Optimize the tokenization

Question

Optimize the tokenization

HillZhang1999 opened this issue 3 years ago · comments

First, thanks for your excellent work. Here is my question:

I used your code to reproduce the results in your paper, but found the CPU utilization rate was really high during training process, especially for stage 1. However, the GPU rate was not always 100%, sometimes only 50~60%, and fluctuated.
I debugged and assumed that the reason is the dynamically word-piece tokenization operation in the indexer.
I also made minor changes to adapt your code for Chinese GEC, e.g., 1) upgrade allennlp to latest version; 2) discard the word-piece operations since in Chinese we directly use chars as input units. And in Chinese experiments, i found that after above adaptations, the CPU rate was reduced heavily and training speed was greatly accelerated (e.g., 900M sentences cost ~5d for English, but only 1d for Chinese).
So i wonder if your implementation can be accelerated by upgrading allennlp to the latest version, or preprocessing the data (i.e., do word-piece or bpe segmentation) statically before training.

Alex Skurzhanskyi · Answer 1 · Thu Dec 09 2021 19:35:15 GMT+0800 (China Standard Time)

That's a good suggestion. Indeed, tokenization may require heavy CPU usage.
I don't see how updating AlllenNLP can help. Maybe you have a suggestion on how we can optimize the code?

Yue Zhang · Answer 2 · Thu Dec 09 2021 21:29:41 GMT+0800 (China Standard Time)
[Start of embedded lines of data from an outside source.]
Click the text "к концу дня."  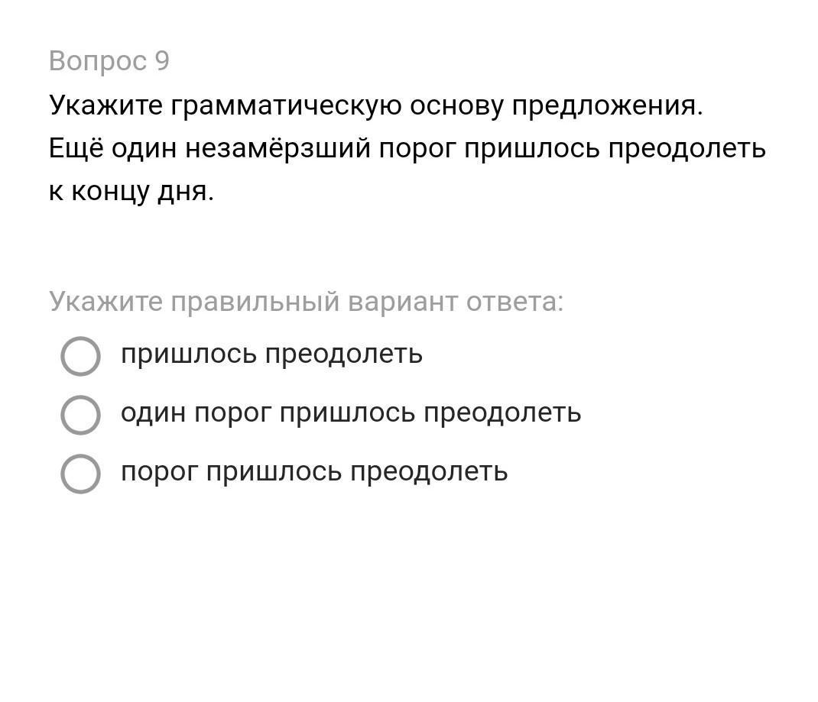(x=131, y=191)
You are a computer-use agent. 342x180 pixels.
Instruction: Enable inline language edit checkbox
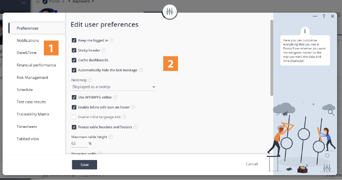74,117
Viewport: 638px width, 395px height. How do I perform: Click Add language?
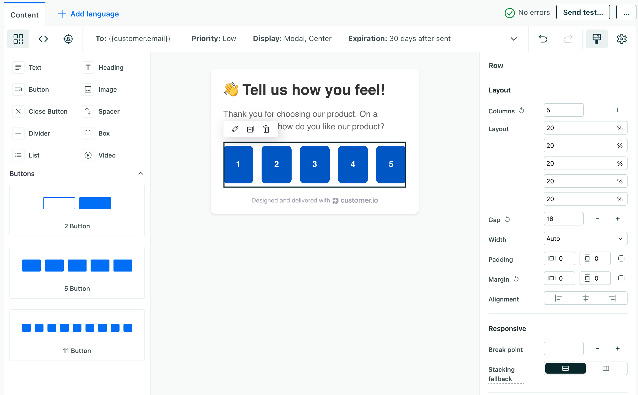pos(88,14)
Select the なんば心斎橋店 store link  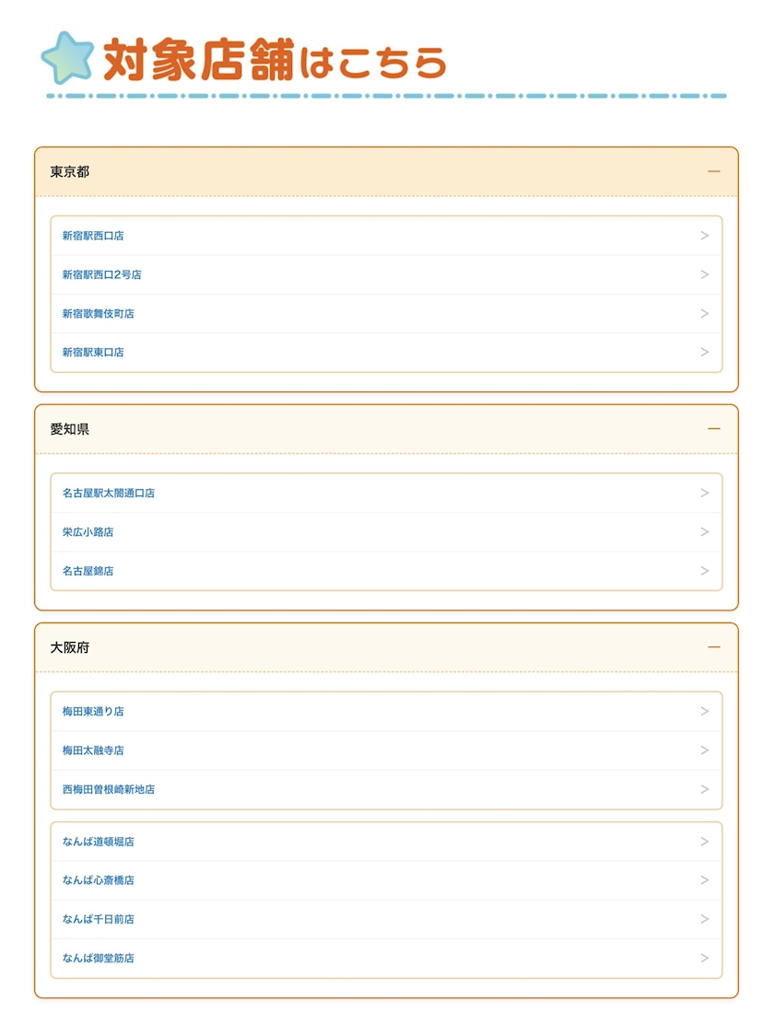pos(99,880)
That's a good suggestion. Indeed, tokenization may require heavy CPU usage. I don't see how updating AlllenNLP can help. Maybe you have a suggestion on how we can optimize the code?

Hi, for upgrading AllenNlp, the training speed can be accelerated, since we can easily set the parameter use_amp to true in the GradientDescentTrainer, and thus use Automatic Mixed Precision to train gector. (and, of course, we need to make some extra adaptations to support characteristics in gector like cold_steps).
For handling the problem of tokenization, I guess if we can tokenize the training data before the training process, and load the results during training, to avoid the heavy CPU usage and redundant tokenization?
Thank you for your kind reply!

jasonfang · Answer 3 · Sat Feb 12 2022 16:28:38 GMT+0800 (China Standard Time)

That's a good suggestion. Indeed, tokenization may require heavy CPU usage. I don't see how updating AlllenNLP can help. Maybe you have a suggestion on how we can optimize the code?

Hi, for upgrading AllenNlp, the training speed can be accelerated, since we can easily set the parameter use_amp to true in the GradientDescentTrainer, and thus use Automatic Mixed Precision to train gector. (and, of course, we need to make some extra adaptations to support characteristics in gector like cold_steps). For handling the problem of tokenization, I guess if we can tokenize the training data before the training process, and load the results during training, to avoid the heavy CPU usage and redundant tokenization? Thank you for your kind reply!

Hey! I'm wondering how to modify the code to support cold_steps with amp? I tried but if I freeze the encoder for the first few epochs, it's not possible to unfreeze it with "params.requires_grad = True". The loss and acc will not decrease. Have you figured out a possible solution? I need some help.

Yue Zhang · Answer 4 · Sat Feb 12 2022 16:41:39 GMT+0800 (China Standard Time)

That's a good suggestion. Indeed, tokenization may require heavy CPU usage. I don't see how updating AlllenNLP can help. Maybe you have a suggestion on how we can optimize the code?

Hi, for upgrading AllenNlp, the training speed can be accelerated, since we can easily set the parameter use_amp to true in the GradientDescentTrainer, and thus use Automatic Mixed Precision to train gector. (and, of course, we need to make some extra adaptations to support characteristics in gector like cold_steps). For handling the problem of tokenization, I guess if we can tokenize the training data before the training process, and load the results during training, to avoid the heavy CPU usage and redundant tokenization? Thank you for your kind reply!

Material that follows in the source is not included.